**Given instruction A:**
In the USS Columbia post, turn the paragraph beginning "It should also be pointed out" into a short bulleted list that keeps its main facts.
**Given instruction B:**
Answer these questions using the USS Columbia post:
(i) What class of ship did the writer set out to build?
(ii) What was the main drawback the writer faced with Vision 3D?
(iii) Which ship's insignia was the writer's childhood design somewhat like?
**Given instruction C:**
Duplicate the USS Columbia post starting with "The principle drawback" and going on through "shapes and sizes.".

--- START OF Supplied text ---

# USS Columbia



## Shaw (Jan 9, 2005)

After watching a number of threads of people building 3D models of starships, I finally got curious about seeing what was involved in making stuff like this. So a few weeks ago I set out on an attempt to build a scout class ship from Franz Joseph's _Star Fleet Technical Manual_. I picked a scout because I had always liked them and also because it seemed less daunting than trying something like the Enterprise on my first endeavor.

It should also be pointed out that I was working on this as part of another thread in a Mac forum (entitled _Does anyone here use pre-G3 laptops regularly?_). So this was built using my old PowerBook 3400c (from 1997) using _Strata Vision 3D 4.0_ (from 1994). I've always felt that software makers tend to bloat their products to force people to buy new hardware. I've seen reports by people saying that building 3D models requires gigahertz of processor speed and gigabytes of memory. My 3400c uses a PowerPC 603e at 200 MHz with 80 MB of memory... which is definitely not the top of the line by any stretch of the imagination.

The principle drawback that I seemed to face with _Vision 3D_ was not being able to bring shapes into the application. I had hoped to create some shapes in Illustrator and import them to help, but wasn't able to do it. So right off the bat I had to eyeball a lot of the shapes and sizes.

Well, I haven't completely finished with it, but I reached a good resting point. This is what I have so far...


_Click to enlarge_​
There are definite _pros_ and _cons_ to building models this way. The main advantage is being able to try things and then undo them if you aren't happy with the result (not an easy thing to do with a real model). And while rendering can seem like waiting for paint to dry... it really isn't anywhere near as long a process. The drawbacks are not working with your hands and not having a real model in the end.


On a side note, the reason I picked the Columbia was that it was the ship that I used to pretend I commanded back in the 70's when my friends and I were playing _Star Trek_ as kids. We each picked a ship from the _Technical Manual_ and we built models of our ships and designed insignias. The insignia I designed back then was based on the shape of the Starfleet pendant and was sorta like the insignia for the Exeter (which I really liked a lot). The idea of using the pendant must have been a pretty good one as the designers of _Star Trek Enterprise_ used a similar design for the insignia for the Defiant (I still liked my take on it better though  ).

--- END OF Supplied text ---
--- START OF Data listing ---

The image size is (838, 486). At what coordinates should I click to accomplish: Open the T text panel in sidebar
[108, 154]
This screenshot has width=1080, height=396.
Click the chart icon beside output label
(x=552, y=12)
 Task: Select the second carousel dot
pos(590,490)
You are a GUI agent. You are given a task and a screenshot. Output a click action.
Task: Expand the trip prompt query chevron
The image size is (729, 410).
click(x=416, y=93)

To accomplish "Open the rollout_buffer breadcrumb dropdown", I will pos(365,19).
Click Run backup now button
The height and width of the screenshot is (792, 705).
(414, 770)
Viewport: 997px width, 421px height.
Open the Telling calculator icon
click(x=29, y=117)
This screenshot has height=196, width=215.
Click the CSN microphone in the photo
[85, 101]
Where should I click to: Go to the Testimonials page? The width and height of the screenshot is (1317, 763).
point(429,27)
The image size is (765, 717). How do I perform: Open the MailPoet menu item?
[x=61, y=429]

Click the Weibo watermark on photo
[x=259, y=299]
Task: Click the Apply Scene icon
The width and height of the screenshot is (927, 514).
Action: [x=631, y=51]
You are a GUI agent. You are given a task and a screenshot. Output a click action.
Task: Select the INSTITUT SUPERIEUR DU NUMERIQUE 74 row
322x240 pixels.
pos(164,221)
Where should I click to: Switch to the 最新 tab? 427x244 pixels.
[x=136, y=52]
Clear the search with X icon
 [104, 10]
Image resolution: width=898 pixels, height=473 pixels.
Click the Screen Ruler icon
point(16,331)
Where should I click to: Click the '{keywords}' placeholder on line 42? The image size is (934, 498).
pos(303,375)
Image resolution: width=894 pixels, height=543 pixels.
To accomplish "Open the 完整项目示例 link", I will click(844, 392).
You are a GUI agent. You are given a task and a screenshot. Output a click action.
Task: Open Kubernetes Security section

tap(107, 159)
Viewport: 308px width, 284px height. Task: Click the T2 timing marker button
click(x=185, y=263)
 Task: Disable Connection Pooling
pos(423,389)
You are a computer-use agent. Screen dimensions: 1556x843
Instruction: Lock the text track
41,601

--- END OF Data listing ---

**Exercise response A:**
- The model was built as part of a Mac forum thread titled "Does anyone here use pre-G3 laptops regularly?"
- It was made on a PowerBook 3400c from 1997, using Strata Vision 3D 4.0 from 1994.
- The writer believes software makers bloat their products to force people to buy new hardware.
- Some reports claim 3D modeling needs gigahertz of processor speed and gigabytes of memory.
- The 3400c has a 200 MHz PowerPC 603e and 80 MB of memory, far from top of the line.

**Exercise response B:**
(i) A scout class ship.
(ii) Not being able to bring shapes into the application.
(iii) The Exeter's.

**Exercise response C:**
The principle drawback that I seemed to face with _Vision 3D_ was not being able to bring shapes into the application. I had hoped to create some shapes in Illustrator and import them to help, but wasn't able to do it. So right off the bat I had to eyeball a lot of the shapes and sizes.